Barrie
Roberts may be known to some of you as a chronicler of those
limitless Sherlock Holmes cases Watson and Conan Doyle never got
round to writing, but he has another string to his literary bow.
Drawing on his 20 years in criminal law, he has also created a
contemporary series featuring Midland lawyer Chris Tyroll.
Book four starts
promisingly enough with a busy day at Tyroll's office. Workers
sacked from a local arms factory want him to handle their industrial
tribunal, a father wants his help to recover children's ponies
seized from an apparently unused field and a distraught mother is
determined to prove that her teenage son's death was not the suicide
ruled by the court.
By now the reader is
probably well ahead of Tyroll in twigging that all three disparate
cases are linked somehow. The investigation of the boy's death and a
second suspected suicide seems about to provide some narrative meat
to the lightly written tale, but then we take a detour into the
employment dispute. Authentic although these sections are, you do
want Tyroll and his inevitably feisty Aussie girlfriend - who really
does say things like, "Don't come the raw prawn with me, cobber"

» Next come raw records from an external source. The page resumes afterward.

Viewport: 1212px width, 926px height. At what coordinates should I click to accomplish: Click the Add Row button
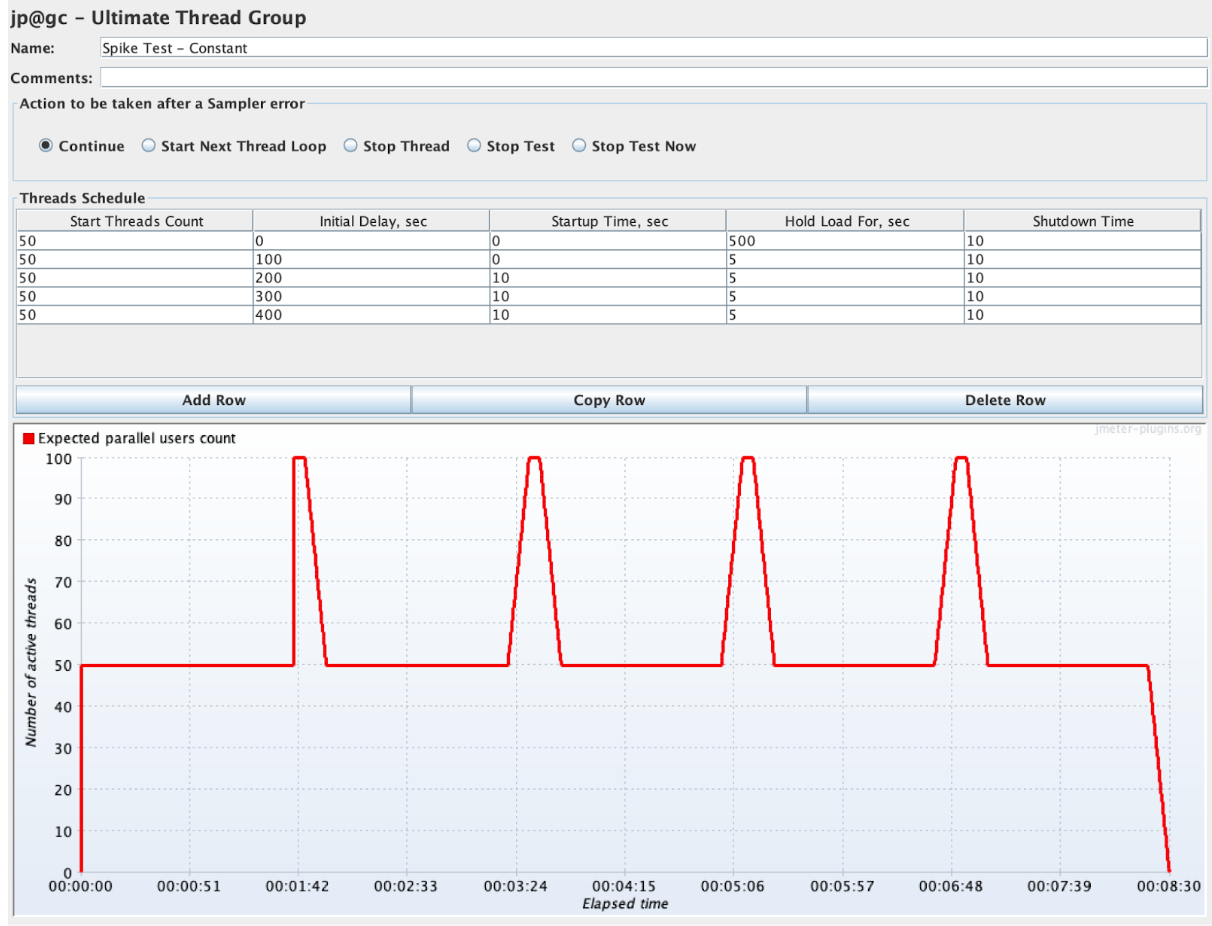[214, 400]
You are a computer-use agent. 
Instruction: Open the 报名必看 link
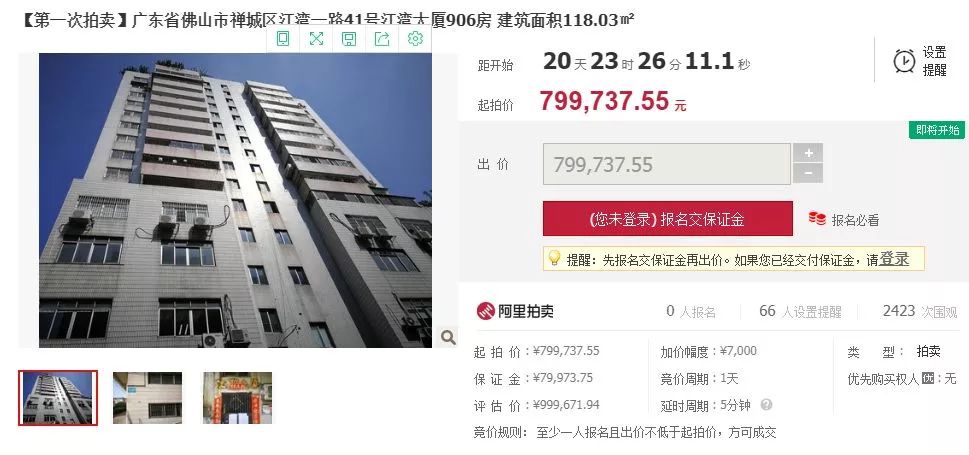point(855,219)
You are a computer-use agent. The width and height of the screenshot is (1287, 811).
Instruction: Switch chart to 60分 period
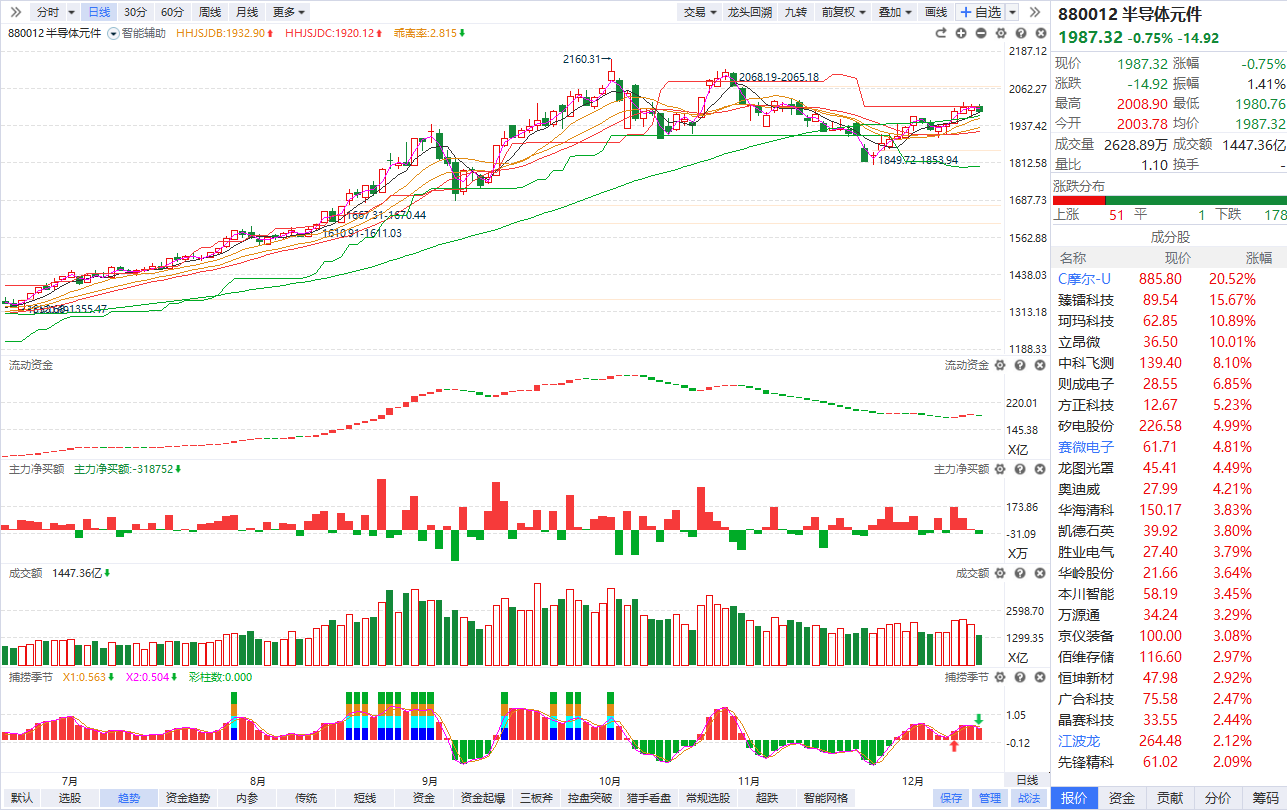(172, 12)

- to get back to their murder investigation.
And then it is over. It
is as if Roberts was given a very strict page limit by his publisher
and suddenly found he had only 20 minutes to wrap things up. To make
matters worse, Tyroll is incapacitated and it is up to others to
find the links while our supposed hero languishes in hospital. Even
lightweight escapism shouldn't be this disposable.